[Stored data entries]
====================

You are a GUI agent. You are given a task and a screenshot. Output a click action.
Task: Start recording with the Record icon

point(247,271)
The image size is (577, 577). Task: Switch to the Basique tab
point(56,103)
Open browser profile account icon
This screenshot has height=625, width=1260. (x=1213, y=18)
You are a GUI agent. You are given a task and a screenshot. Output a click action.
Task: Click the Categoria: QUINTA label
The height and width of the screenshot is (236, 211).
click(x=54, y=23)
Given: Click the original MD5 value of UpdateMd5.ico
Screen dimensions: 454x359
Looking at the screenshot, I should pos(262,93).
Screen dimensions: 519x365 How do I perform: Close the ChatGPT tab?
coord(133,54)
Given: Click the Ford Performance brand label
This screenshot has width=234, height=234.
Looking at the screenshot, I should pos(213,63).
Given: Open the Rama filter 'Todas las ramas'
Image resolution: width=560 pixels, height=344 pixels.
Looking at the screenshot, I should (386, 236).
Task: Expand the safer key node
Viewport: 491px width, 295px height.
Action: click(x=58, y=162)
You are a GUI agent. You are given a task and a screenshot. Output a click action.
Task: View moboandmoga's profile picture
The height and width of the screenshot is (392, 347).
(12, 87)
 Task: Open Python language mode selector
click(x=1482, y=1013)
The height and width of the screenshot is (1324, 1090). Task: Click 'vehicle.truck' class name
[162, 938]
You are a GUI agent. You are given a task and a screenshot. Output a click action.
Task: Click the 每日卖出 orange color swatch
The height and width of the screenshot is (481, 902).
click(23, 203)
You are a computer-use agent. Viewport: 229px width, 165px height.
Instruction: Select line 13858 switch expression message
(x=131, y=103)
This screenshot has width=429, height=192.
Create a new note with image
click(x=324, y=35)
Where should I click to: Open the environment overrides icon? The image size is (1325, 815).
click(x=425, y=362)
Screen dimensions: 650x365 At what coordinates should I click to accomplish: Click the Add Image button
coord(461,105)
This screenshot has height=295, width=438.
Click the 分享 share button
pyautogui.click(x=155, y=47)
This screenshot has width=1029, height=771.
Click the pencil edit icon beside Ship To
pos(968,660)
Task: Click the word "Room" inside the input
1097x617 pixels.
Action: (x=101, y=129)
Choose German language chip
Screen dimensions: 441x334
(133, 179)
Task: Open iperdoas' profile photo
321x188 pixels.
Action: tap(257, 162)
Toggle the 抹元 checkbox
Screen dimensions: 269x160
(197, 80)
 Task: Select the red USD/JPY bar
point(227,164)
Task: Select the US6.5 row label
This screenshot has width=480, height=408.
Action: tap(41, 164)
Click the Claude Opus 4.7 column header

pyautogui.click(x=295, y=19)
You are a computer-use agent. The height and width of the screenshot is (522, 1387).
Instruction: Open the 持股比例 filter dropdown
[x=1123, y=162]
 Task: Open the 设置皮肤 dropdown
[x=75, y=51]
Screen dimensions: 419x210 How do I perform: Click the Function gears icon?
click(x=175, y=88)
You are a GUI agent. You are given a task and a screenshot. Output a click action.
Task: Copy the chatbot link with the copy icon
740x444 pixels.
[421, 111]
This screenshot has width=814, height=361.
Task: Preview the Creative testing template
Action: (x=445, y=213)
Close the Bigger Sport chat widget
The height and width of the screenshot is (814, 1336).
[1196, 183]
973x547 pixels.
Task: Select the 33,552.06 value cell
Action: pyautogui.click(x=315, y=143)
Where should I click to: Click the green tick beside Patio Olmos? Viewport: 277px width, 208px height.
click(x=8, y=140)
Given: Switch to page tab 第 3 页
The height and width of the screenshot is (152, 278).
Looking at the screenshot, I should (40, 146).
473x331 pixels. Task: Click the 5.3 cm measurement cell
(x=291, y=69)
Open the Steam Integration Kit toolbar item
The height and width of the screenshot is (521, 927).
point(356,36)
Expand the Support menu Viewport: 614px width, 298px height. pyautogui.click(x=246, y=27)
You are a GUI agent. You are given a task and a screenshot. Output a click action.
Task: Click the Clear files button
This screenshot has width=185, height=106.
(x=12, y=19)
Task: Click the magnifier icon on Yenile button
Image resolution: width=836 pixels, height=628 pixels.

====================

** EXERCISE **
Having read the entries above, repeat them exactly.

** RESPONSE AREA **
You are a GUI agent. You are given a task and a screenshot. Output a click action.
Task: Start recording with the Record icon

point(247,271)
The image size is (577, 577). Task: Switch to the Basique tab
point(56,103)
Open browser profile account icon
This screenshot has height=625, width=1260. (x=1213, y=18)
You are a GUI agent. You are given a task and a screenshot. Output a click action.
Task: Click the Categoria: QUINTA label
The height and width of the screenshot is (236, 211).
click(x=54, y=23)
Given: Click the original MD5 value of UpdateMd5.ico
Screen dimensions: 454x359
Looking at the screenshot, I should pos(262,93).
Screen dimensions: 519x365 How do I perform: Close the ChatGPT tab?
coord(133,54)
Given: Click the Ford Performance brand label
This screenshot has width=234, height=234.
Looking at the screenshot, I should pos(213,63).
Given: Open the Rama filter 'Todas las ramas'
Image resolution: width=560 pixels, height=344 pixels.
Looking at the screenshot, I should (386, 236).
Task: Expand the safer key node
Viewport: 491px width, 295px height.
Action: click(x=58, y=162)
You are a GUI agent. You are given a task and a screenshot. Output a click action.
Task: View moboandmoga's profile picture
The height and width of the screenshot is (392, 347).
(12, 87)
 Task: Open Python language mode selector
click(x=1482, y=1013)
The height and width of the screenshot is (1324, 1090). Task: Click 'vehicle.truck' class name
[162, 938]
You are a GUI agent. You are given a task and a screenshot. Output a click action.
Task: Click the 每日卖出 orange color swatch
The height and width of the screenshot is (481, 902).
click(23, 203)
You are a computer-use agent. Viewport: 229px width, 165px height.
Instruction: Select line 13858 switch expression message
(x=131, y=103)
This screenshot has width=429, height=192.
Create a new note with image
click(x=324, y=35)
Where should I click to: Open the environment overrides icon? The image size is (1325, 815).
click(x=425, y=362)
Screen dimensions: 650x365 At what coordinates should I click to accomplish: Click the Add Image button
coord(461,105)
This screenshot has height=295, width=438.
Click the 分享 share button
pyautogui.click(x=155, y=47)
This screenshot has width=1029, height=771.
Click the pencil edit icon beside Ship To
pos(968,660)
Task: Click the word "Room" inside the input
1097x617 pixels.
Action: (x=101, y=129)
Choose German language chip
Screen dimensions: 441x334
(133, 179)
Task: Open iperdoas' profile photo
321x188 pixels.
Action: tap(257, 162)
Toggle the 抹元 checkbox
Screen dimensions: 269x160
(197, 80)
 Task: Select the red USD/JPY bar
point(227,164)
Task: Select the US6.5 row label
This screenshot has width=480, height=408.
Action: tap(41, 164)
Click the Claude Opus 4.7 column header

pyautogui.click(x=295, y=19)
You are a computer-use agent. The height and width of the screenshot is (522, 1387).
Instruction: Open the 持股比例 filter dropdown
[x=1123, y=162]
 Task: Open the 设置皮肤 dropdown
[x=75, y=51]
Screen dimensions: 419x210 How do I perform: Click the Function gears icon?
click(x=175, y=88)
You are a GUI agent. You are given a task and a screenshot. Output a click action.
Task: Copy the chatbot link with the copy icon
740x444 pixels.
[421, 111]
This screenshot has width=814, height=361.
Task: Preview the Creative testing template
Action: (x=445, y=213)
Close the Bigger Sport chat widget
The height and width of the screenshot is (814, 1336).
[1196, 183]
973x547 pixels.
Task: Select the 33,552.06 value cell
Action: pyautogui.click(x=315, y=143)
Where should I click to: Click the green tick beside Patio Olmos? Viewport: 277px width, 208px height.
click(x=8, y=140)
Given: Switch to page tab 第 3 页
The height and width of the screenshot is (152, 278).
Looking at the screenshot, I should (40, 146).
473x331 pixels. Task: Click the 5.3 cm measurement cell
(x=291, y=69)
Open the Steam Integration Kit toolbar item
The height and width of the screenshot is (521, 927).
point(356,36)
Expand the Support menu Viewport: 614px width, 298px height. pyautogui.click(x=246, y=27)
You are a GUI agent. You are given a task and a screenshot. Output a click action.
Task: Click the Clear files button
This screenshot has width=185, height=106.
(x=12, y=19)
Task: Click the magnifier icon on Yenile button
Image resolution: width=836 pixels, height=628 pixels.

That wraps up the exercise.